# START OF Text extract
The Ultimate Showdown - Basmati vs. Non-Basmati Rice

Difference between basmati and non basmati rice

Rice, a staple food for billions worldwide, comes in countless varieties, but today, we’re focusing on two main contenders: basmati and non-basmati rice. While both end up on our plates, they have distinct characteristics that can elevate your culinary experience.

What Are Basmati and Non-Basmati Rice?

Basmati Rice: Basmati rice is a premium long-grain rice known for its unique aroma, flavor, and elongated grain size. Harvested between October and November in regions like India Punjab, Haryana, Rajasthan, Uttarakhand, and some regions of Pakistan Punjab, basmati rice remains long slender and the grains stay separate when cooked. This makes it a popular choice for dishes like biryanis, pulaos, pilafs, and a wide array of dishes from around the world.

From the aromatic biryanis of South Asia to the vibrant paellas of Spain, Basmati rice features prominently in global cuisine. Whether it’s the comforting Tahdig of Iran or the spicy jollof rice of West Africa, Basmati rice adds its distinctive fragrance and texture to each dish it graces.

In addition to biryanis, pulaos, and pilafs, Basmati rice is used in a multitude of culinary creations:

·       Jollof Rice: A West African favorite, where Basmati rice is cooked with a flavorful tomato-based sauce and served with chicken, fish, or vegetables.
# END OF Text extract
# START OF Data rows
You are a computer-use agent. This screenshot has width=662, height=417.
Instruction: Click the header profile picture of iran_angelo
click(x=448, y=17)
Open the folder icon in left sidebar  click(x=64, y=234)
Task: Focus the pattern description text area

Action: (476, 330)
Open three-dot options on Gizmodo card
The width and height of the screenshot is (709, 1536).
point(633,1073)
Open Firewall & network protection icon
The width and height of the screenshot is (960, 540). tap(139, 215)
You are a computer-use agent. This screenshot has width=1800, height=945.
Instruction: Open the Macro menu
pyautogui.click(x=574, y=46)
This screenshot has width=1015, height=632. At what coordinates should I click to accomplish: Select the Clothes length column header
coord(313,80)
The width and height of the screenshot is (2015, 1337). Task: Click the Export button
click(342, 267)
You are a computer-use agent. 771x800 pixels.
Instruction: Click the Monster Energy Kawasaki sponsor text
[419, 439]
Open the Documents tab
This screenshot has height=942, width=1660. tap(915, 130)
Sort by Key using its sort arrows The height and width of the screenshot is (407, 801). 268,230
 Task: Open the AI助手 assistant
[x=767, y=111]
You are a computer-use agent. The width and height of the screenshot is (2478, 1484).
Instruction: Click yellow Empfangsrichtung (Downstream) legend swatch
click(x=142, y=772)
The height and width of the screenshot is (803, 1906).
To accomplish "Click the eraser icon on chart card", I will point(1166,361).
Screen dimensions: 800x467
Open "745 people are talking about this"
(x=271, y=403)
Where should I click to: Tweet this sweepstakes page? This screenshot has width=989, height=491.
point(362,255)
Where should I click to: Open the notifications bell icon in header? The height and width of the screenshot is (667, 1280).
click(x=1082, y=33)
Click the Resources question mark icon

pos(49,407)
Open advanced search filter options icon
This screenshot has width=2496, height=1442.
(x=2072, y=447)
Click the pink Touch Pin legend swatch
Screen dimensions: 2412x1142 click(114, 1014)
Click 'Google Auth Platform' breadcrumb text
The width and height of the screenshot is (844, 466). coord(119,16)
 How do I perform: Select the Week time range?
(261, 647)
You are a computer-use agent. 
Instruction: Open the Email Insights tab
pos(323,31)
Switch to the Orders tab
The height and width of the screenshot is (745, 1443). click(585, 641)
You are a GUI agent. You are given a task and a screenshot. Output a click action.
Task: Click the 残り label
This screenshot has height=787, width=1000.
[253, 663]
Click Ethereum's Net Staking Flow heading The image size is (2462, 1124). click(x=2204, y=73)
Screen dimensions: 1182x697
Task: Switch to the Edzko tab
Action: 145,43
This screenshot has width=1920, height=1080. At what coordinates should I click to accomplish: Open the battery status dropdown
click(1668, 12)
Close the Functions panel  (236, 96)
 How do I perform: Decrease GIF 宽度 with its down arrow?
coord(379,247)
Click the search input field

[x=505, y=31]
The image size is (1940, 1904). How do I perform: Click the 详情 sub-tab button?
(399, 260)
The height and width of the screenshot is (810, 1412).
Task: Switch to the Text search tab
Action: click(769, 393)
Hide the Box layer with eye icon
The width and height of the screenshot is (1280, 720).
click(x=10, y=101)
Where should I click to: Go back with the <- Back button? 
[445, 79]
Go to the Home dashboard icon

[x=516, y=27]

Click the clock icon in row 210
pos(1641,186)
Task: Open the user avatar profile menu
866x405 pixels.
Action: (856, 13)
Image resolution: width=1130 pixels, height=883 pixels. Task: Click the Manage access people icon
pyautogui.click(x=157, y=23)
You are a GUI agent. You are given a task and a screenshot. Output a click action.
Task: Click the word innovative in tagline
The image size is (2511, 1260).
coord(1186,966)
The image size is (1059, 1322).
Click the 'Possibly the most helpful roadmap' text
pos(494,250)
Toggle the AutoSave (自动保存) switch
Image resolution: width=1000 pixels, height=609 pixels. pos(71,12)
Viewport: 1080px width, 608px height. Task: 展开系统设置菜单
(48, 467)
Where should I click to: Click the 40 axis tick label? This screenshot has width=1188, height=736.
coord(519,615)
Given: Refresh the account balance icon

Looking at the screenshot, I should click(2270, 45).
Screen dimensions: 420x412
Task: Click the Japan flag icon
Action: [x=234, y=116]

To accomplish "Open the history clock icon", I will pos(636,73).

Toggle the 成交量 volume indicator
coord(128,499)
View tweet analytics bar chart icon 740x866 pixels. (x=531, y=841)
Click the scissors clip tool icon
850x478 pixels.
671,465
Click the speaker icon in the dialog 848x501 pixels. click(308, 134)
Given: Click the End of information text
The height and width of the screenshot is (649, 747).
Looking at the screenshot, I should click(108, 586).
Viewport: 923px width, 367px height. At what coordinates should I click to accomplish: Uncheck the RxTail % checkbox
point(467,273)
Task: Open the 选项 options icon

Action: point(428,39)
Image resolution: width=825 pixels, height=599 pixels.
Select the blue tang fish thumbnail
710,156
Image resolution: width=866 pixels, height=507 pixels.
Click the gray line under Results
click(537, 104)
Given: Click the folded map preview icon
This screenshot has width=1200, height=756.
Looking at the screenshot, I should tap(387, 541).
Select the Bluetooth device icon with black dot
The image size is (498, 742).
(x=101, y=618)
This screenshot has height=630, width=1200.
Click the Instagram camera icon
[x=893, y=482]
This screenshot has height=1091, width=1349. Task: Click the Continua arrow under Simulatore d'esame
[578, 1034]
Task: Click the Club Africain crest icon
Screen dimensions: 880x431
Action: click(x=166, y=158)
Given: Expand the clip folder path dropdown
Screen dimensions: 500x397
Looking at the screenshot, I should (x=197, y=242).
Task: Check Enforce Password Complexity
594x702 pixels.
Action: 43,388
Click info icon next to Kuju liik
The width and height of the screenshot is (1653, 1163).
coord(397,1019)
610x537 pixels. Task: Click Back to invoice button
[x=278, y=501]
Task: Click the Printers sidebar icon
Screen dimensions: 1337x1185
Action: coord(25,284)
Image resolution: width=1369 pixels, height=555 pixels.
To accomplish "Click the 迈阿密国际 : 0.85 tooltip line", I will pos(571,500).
# END OF Data rows
— To do —
A: According to the rice article, during which months is basmati rice harvested?
B: Reproduce the passage of the rice article between "The Ultimate Showdown" and "your culinary experience.", inclusive.
The entries come from a separate source and are unrelated to the rice article.

— Answers provided —
A: Between October and November.

B:
The Ultimate Showdown - Basmati vs. Non-Basmati Rice

Difference between basmati and non basmati rice

Rice, a staple food for billions worldwide, comes in countless varieties, but today, we’re focusing on two main contenders: basmati and non-basmati rice. While both end up on our plates, they have distinct characteristics that can elevate your culinary experience.